— START OF RECORD SET —

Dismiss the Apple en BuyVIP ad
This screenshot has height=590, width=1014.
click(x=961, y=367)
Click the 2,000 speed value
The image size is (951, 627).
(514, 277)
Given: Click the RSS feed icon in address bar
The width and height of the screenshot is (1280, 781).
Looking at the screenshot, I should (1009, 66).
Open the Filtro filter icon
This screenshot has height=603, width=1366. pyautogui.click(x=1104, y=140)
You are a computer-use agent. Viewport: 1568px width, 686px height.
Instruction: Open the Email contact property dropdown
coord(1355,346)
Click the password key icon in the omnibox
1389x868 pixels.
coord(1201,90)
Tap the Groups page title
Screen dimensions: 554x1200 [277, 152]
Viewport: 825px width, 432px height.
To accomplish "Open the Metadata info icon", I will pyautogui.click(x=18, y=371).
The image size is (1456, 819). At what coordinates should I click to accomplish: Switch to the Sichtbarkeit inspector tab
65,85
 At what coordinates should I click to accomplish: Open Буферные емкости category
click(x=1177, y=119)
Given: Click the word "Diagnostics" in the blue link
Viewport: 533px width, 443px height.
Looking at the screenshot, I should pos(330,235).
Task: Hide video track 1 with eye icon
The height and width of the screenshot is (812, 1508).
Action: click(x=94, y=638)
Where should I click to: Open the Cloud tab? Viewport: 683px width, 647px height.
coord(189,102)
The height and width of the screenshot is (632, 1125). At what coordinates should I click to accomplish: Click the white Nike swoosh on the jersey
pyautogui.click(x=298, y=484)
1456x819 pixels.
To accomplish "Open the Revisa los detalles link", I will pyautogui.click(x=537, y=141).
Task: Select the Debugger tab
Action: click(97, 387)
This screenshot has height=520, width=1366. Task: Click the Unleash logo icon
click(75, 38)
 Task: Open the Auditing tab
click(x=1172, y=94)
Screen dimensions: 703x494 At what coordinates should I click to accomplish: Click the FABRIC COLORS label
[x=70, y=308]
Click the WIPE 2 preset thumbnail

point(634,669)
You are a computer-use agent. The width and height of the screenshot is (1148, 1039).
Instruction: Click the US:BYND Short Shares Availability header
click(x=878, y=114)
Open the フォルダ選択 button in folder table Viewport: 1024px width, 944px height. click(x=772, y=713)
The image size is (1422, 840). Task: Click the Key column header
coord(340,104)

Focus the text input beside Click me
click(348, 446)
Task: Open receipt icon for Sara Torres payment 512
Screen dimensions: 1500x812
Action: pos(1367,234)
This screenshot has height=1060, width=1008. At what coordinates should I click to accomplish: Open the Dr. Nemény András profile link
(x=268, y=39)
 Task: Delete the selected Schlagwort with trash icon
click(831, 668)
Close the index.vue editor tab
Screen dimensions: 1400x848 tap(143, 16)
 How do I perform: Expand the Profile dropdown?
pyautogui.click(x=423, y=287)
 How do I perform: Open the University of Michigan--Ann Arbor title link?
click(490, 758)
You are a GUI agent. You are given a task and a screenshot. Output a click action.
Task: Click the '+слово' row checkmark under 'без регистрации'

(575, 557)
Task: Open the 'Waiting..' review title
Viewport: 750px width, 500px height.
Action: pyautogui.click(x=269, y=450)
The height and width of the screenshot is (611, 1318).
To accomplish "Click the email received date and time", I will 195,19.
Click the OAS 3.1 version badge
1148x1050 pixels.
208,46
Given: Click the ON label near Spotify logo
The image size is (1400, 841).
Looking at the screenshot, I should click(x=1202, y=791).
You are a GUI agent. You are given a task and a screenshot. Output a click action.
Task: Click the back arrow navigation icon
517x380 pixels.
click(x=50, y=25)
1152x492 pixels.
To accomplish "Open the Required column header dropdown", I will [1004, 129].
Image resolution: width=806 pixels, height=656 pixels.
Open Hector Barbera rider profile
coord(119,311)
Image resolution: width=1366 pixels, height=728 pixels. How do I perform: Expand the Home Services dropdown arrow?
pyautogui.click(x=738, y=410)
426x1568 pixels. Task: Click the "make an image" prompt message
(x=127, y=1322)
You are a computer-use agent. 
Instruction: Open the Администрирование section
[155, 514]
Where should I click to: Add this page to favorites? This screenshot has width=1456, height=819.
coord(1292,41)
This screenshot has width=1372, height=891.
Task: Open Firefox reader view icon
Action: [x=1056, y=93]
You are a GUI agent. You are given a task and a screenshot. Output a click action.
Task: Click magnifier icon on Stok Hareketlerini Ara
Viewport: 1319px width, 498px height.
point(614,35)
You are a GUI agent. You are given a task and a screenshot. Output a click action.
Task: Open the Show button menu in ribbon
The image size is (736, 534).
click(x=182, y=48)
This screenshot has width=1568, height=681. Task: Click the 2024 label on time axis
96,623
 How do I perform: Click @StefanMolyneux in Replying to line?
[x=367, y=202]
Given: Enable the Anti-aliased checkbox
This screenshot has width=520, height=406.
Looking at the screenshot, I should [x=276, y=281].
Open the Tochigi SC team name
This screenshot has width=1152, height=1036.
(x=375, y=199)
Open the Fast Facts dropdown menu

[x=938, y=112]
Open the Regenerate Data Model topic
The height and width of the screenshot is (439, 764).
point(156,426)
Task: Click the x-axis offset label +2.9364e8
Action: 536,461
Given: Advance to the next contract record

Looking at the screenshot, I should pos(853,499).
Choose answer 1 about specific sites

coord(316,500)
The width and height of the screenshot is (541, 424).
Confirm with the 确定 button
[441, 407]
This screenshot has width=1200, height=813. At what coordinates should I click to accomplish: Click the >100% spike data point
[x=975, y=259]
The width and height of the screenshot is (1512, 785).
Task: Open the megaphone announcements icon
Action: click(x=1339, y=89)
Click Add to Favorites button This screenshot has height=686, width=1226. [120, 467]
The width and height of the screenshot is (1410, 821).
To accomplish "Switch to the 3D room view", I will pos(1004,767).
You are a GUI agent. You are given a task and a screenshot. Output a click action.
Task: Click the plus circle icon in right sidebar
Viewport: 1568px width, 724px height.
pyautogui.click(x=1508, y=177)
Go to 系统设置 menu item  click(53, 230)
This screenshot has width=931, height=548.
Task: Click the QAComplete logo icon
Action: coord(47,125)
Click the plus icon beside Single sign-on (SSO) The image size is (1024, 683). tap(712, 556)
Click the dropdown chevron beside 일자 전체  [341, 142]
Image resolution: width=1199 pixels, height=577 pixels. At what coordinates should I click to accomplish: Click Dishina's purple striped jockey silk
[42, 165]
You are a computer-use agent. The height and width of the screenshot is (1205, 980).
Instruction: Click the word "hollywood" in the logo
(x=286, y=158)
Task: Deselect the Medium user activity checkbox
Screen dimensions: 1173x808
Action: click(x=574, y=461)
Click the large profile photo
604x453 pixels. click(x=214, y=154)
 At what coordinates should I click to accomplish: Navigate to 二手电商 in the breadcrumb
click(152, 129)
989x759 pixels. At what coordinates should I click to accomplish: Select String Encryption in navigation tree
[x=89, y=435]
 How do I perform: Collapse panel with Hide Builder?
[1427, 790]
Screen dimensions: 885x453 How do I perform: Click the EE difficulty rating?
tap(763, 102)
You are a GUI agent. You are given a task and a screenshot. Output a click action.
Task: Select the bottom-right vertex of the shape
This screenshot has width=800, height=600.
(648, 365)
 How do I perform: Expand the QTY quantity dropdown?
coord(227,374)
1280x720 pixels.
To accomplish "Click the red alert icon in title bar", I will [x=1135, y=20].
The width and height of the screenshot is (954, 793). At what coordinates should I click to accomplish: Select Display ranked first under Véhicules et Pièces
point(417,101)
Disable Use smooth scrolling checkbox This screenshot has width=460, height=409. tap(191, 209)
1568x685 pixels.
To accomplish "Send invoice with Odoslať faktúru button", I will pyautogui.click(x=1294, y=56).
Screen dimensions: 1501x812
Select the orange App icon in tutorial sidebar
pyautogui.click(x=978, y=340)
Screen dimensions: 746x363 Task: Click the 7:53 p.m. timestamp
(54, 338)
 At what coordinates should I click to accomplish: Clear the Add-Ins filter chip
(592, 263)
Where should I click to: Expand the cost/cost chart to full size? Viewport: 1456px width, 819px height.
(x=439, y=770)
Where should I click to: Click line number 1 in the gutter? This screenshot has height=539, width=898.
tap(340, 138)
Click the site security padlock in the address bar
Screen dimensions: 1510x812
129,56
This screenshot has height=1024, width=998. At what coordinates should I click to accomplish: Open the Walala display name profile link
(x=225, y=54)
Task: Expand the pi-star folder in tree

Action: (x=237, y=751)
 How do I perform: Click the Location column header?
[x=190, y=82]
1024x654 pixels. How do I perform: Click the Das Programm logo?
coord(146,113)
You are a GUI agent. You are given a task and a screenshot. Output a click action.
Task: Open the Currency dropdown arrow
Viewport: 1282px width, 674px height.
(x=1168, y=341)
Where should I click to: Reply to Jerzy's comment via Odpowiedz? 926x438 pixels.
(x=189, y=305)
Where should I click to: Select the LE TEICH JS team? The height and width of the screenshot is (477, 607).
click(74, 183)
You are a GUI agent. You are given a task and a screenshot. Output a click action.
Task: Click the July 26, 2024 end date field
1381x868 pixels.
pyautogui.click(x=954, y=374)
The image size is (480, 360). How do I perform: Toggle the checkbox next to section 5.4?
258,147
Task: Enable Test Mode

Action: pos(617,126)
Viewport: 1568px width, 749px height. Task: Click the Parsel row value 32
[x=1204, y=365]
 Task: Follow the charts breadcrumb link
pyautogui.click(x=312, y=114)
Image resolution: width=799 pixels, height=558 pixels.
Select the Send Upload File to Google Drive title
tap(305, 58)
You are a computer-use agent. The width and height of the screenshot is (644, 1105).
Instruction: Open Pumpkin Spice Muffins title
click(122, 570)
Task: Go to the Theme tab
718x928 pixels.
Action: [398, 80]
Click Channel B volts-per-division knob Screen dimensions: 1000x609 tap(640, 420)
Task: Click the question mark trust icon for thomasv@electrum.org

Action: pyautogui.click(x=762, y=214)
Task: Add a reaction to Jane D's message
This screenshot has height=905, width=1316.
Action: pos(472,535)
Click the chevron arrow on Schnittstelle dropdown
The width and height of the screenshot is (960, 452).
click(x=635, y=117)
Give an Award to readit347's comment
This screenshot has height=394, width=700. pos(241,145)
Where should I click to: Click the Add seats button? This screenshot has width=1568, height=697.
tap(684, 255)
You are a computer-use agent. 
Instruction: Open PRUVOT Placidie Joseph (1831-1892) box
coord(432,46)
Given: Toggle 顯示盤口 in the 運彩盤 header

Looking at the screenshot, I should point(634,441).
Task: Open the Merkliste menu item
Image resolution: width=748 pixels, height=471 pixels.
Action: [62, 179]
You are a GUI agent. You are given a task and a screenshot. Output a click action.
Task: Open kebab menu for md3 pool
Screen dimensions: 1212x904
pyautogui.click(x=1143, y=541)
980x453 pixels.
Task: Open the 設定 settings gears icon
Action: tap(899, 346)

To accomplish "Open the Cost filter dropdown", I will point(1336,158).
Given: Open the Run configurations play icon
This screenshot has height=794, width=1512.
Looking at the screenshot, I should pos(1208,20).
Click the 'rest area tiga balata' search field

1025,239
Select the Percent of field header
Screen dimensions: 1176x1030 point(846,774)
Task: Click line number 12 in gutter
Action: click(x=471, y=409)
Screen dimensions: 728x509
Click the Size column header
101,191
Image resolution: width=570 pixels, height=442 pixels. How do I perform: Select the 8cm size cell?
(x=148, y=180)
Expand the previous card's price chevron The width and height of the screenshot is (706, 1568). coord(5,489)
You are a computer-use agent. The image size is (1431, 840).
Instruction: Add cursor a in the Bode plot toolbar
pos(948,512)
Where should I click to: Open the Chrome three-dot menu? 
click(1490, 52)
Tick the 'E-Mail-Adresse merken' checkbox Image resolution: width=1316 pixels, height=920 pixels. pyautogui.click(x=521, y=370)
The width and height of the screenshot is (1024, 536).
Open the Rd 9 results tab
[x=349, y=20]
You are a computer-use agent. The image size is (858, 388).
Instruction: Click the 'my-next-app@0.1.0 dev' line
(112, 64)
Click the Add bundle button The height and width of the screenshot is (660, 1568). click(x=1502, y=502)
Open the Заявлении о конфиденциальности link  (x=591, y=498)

— END OF RECORD SET —

▶ [STATED EXERCISE]: State how many lines above contain the word "address". Reply with the number alone.

▶ [COMPLETE RESPONSE]: 2